Big Tech

Masayoshi Son dismisses Musk’s space data centres as an AI-race bet

· June 23, 2026
Masayoshi Son dismisses Musk’s space data centres as an AI-race bet

What happened

Masayoshi Son, founder of SoftBank Group, publicly dismissed Elon Musk’s plan to build data centres in space for AI tasks during a 23 June 2026 earnings meeting. Son argued that the idea of hosting compute infrastructure in orbit offers little practical value for advancing artificial intelligence. He predicted the AI race will be won by companies that keep their computing power on the ground rather than betting on space-based hardware.

Why it matters

This pushes back against a high-profile vision that suggests future AI workloads will migrate off Earth to improve performance or resilience. Son’s position reflects that the massive compute requirements and latency sensitivity of AI models still favor terrestrial data centre investments. It signals that major investors remain cautious about exotic infrastructure, which could slow down funding and development of space-based AI facilities.
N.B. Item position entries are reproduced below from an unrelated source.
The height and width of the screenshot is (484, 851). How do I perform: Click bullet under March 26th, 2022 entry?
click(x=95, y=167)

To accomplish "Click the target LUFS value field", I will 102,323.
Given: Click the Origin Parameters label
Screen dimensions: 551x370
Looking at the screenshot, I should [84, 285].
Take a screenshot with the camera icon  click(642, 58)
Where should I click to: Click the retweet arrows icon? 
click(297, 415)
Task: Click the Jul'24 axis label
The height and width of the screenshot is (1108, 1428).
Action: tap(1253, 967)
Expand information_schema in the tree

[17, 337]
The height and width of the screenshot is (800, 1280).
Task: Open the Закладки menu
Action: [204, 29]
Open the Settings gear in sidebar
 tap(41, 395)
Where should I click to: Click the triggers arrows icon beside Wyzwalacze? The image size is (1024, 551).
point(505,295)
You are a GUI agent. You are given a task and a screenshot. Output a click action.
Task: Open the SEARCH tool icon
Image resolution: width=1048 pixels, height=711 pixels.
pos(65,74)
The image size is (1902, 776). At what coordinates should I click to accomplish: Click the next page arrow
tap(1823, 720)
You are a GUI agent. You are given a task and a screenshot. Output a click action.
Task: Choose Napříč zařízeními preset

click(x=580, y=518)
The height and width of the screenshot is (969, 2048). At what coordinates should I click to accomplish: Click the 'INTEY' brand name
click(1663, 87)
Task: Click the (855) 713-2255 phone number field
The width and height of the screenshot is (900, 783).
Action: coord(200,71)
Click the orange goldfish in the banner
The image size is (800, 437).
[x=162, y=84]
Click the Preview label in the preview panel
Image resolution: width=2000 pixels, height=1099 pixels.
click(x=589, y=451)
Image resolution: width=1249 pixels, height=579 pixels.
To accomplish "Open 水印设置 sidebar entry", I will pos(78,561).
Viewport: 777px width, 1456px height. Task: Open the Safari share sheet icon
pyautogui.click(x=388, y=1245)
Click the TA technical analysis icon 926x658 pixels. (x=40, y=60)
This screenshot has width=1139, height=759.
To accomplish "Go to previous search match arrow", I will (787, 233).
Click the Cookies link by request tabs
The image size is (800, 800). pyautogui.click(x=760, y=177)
Keeping AI compute on land also preserves key operational advantages like easier hardware upgrades, lower power and cooling costs, and simplified data access. If Son’s view prevails, companies may prioritize scaling existing cloud and edge networks instead of jumping on niche experiments orbiting thousands of kilometres overhead. For founders and investors, this suggests that terrestrial data centre innovation remains the safer bet.

What to watch next

Watch how this debate influences infrastructure spending in the AI sector. Will Musk’s SpaceX and other players continue pushing space data centres for AI despite skepticism from influential figures like Son? Will any startup or heavyweight prove a unique advantage in orbit that could flip this conventional view?

Also track where SoftBank directs its capital. If they steer clear of space compute and funnel more into terrestrial AI hardware, operators should expect tighter competition and faster evolutionary updates on Earth rather than experimental space deployments. The outcome will shape the physical backbone responsible for fueling the next generation of AI services.